▸ **PROBLEM DETAILS**: Write the data out again, matching every line exactly.

▸ **Dataset entries**:
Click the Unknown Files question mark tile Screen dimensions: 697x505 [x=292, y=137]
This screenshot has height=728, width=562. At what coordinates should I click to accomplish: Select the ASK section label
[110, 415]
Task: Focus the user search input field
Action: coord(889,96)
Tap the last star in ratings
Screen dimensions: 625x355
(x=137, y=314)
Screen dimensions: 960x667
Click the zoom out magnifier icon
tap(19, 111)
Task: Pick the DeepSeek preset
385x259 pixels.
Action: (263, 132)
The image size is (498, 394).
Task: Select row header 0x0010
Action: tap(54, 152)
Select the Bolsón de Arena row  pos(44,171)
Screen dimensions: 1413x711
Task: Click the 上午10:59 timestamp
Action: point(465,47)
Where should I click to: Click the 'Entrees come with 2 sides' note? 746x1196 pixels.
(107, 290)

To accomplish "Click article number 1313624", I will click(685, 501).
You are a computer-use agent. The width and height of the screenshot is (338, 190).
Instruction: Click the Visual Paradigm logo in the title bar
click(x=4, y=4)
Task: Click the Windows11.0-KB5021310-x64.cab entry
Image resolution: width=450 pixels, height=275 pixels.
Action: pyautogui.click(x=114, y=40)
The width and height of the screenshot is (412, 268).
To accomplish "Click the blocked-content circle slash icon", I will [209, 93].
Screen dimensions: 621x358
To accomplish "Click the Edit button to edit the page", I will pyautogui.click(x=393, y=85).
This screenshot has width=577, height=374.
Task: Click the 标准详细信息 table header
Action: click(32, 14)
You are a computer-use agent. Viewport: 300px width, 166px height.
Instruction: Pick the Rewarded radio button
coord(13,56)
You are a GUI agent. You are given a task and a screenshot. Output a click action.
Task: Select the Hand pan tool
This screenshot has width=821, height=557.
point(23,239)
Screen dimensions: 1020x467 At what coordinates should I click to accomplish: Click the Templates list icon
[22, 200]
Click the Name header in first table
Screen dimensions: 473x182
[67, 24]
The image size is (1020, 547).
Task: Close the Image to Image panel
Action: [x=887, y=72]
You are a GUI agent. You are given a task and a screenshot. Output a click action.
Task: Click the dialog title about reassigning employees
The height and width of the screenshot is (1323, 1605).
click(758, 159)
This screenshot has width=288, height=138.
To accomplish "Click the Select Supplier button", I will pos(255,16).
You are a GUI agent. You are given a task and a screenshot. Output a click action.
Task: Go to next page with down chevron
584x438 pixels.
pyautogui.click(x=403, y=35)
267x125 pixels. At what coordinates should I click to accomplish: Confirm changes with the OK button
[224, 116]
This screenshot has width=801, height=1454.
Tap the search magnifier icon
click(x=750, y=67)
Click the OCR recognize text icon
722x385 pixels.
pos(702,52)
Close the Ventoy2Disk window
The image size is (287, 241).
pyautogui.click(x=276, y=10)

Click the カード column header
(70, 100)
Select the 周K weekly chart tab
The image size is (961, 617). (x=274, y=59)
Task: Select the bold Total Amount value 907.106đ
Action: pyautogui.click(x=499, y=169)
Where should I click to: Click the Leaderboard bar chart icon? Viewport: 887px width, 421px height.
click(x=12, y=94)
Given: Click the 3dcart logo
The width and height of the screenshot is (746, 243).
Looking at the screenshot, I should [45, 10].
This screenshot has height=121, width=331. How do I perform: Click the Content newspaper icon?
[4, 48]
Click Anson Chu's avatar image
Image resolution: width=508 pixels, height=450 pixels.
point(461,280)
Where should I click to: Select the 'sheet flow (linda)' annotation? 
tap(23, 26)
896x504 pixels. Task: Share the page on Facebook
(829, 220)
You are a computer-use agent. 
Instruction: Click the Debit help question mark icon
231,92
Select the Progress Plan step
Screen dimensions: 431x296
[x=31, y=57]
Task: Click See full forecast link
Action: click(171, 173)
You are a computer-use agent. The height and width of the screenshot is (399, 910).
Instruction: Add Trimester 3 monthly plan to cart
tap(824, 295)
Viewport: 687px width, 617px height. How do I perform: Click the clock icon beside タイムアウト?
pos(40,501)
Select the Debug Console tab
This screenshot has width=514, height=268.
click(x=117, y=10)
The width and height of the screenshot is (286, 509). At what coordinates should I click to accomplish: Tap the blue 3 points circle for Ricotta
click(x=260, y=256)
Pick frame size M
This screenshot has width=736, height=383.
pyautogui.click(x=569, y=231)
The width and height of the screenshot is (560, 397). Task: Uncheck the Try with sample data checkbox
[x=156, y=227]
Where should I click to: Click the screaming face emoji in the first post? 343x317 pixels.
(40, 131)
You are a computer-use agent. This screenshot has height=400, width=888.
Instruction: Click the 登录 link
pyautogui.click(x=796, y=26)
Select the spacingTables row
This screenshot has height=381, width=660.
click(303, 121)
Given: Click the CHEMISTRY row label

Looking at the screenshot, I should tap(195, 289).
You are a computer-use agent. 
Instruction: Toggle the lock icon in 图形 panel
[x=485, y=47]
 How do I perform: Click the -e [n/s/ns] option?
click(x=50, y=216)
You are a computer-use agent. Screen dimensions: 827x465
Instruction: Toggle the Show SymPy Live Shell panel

▸ **FINISHED EXERCISE**:
Click the Unknown Files question mark tile Screen dimensions: 697x505 [x=292, y=137]
This screenshot has height=728, width=562. At what coordinates should I click to accomplish: Select the ASK section label
[110, 415]
Task: Focus the user search input field
Action: coord(889,96)
Tap the last star in ratings
Screen dimensions: 625x355
(x=137, y=314)
Screen dimensions: 960x667
Click the zoom out magnifier icon
tap(19, 111)
Task: Pick the DeepSeek preset
385x259 pixels.
Action: (263, 132)
The image size is (498, 394).
Task: Select row header 0x0010
Action: tap(54, 152)
Select the Bolsón de Arena row  pos(44,171)
Screen dimensions: 1413x711
Task: Click the 上午10:59 timestamp
Action: point(465,47)
Where should I click to: Click the 'Entrees come with 2 sides' note? 746x1196 pixels.
(107, 290)

To accomplish "Click article number 1313624", I will click(685, 501).
You are a computer-use agent. The width and height of the screenshot is (338, 190).
Instruction: Click the Visual Paradigm logo in the title bar
click(x=4, y=4)
Task: Click the Windows11.0-KB5021310-x64.cab entry
Image resolution: width=450 pixels, height=275 pixels.
Action: pyautogui.click(x=114, y=40)
The width and height of the screenshot is (412, 268).
To accomplish "Click the blocked-content circle slash icon", I will [209, 93].
Screen dimensions: 621x358
To accomplish "Click the Edit button to edit the page", I will pyautogui.click(x=393, y=85).
This screenshot has width=577, height=374.
Task: Click the 标准详细信息 table header
Action: click(32, 14)
You are a computer-use agent. Viewport: 300px width, 166px height.
Instruction: Pick the Rewarded radio button
coord(13,56)
You are a GUI agent. You are given a task and a screenshot. Output a click action.
Task: Select the Hand pan tool
This screenshot has width=821, height=557.
point(23,239)
Screen dimensions: 1020x467 At what coordinates should I click to accomplish: Click the Templates list icon
[22, 200]
Click the Name header in first table
Screen dimensions: 473x182
[67, 24]
The image size is (1020, 547).
Task: Close the Image to Image panel
Action: [x=887, y=72]
You are a GUI agent. You are given a task and a screenshot. Output a click action.
Task: Click the dialog title about reassigning employees
The height and width of the screenshot is (1323, 1605).
click(758, 159)
This screenshot has width=288, height=138.
To accomplish "Click the Select Supplier button", I will pos(255,16).
You are a GUI agent. You are given a task and a screenshot. Output a click action.
Task: Go to next page with down chevron
584x438 pixels.
pyautogui.click(x=403, y=35)
267x125 pixels. At what coordinates should I click to accomplish: Confirm changes with the OK button
[224, 116]
This screenshot has width=801, height=1454.
Tap the search magnifier icon
click(x=750, y=67)
Click the OCR recognize text icon
722x385 pixels.
pos(702,52)
Close the Ventoy2Disk window
The image size is (287, 241).
pyautogui.click(x=276, y=10)

Click the カード column header
(70, 100)
Select the 周K weekly chart tab
The image size is (961, 617). (x=274, y=59)
Task: Select the bold Total Amount value 907.106đ
Action: pyautogui.click(x=499, y=169)
Where should I click to: Click the Leaderboard bar chart icon? Viewport: 887px width, 421px height.
click(x=12, y=94)
Given: Click the 3dcart logo
The width and height of the screenshot is (746, 243).
Looking at the screenshot, I should [45, 10].
This screenshot has height=121, width=331. How do I perform: Click the Content newspaper icon?
[4, 48]
Click Anson Chu's avatar image
Image resolution: width=508 pixels, height=450 pixels.
point(461,280)
Where should I click to: Select the 'sheet flow (linda)' annotation? 
tap(23, 26)
896x504 pixels. Task: Share the page on Facebook
(829, 220)
You are a computer-use agent. 
Instruction: Click the Debit help question mark icon
231,92
Select the Progress Plan step
Screen dimensions: 431x296
[x=31, y=57]
Task: Click See full forecast link
Action: click(171, 173)
You are a computer-use agent. The height and width of the screenshot is (399, 910).
Instruction: Add Trimester 3 monthly plan to cart
tap(824, 295)
Viewport: 687px width, 617px height. How do I perform: Click the clock icon beside タイムアウト?
pos(40,501)
Select the Debug Console tab
This screenshot has width=514, height=268.
click(x=117, y=10)
The width and height of the screenshot is (286, 509). At what coordinates should I click to accomplish: Tap the blue 3 points circle for Ricotta
click(x=260, y=256)
Pick frame size M
This screenshot has width=736, height=383.
pyautogui.click(x=569, y=231)
The width and height of the screenshot is (560, 397). Task: Uncheck the Try with sample data checkbox
[x=156, y=227]
Where should I click to: Click the screaming face emoji in the first post? 343x317 pixels.
(40, 131)
You are a computer-use agent. This screenshot has height=400, width=888.
Instruction: Click the 登录 link
pyautogui.click(x=796, y=26)
Select the spacingTables row
This screenshot has height=381, width=660.
click(303, 121)
Given: Click the CHEMISTRY row label

Looking at the screenshot, I should tap(195, 289).
You are a computer-use agent. 
Instruction: Toggle the lock icon in 图形 panel
[x=485, y=47]
 How do I perform: Click the -e [n/s/ns] option?
click(x=50, y=216)
You are a computer-use agent. Screen dimensions: 827x465
Instruction: Toggle the Show SymPy Live Shell panel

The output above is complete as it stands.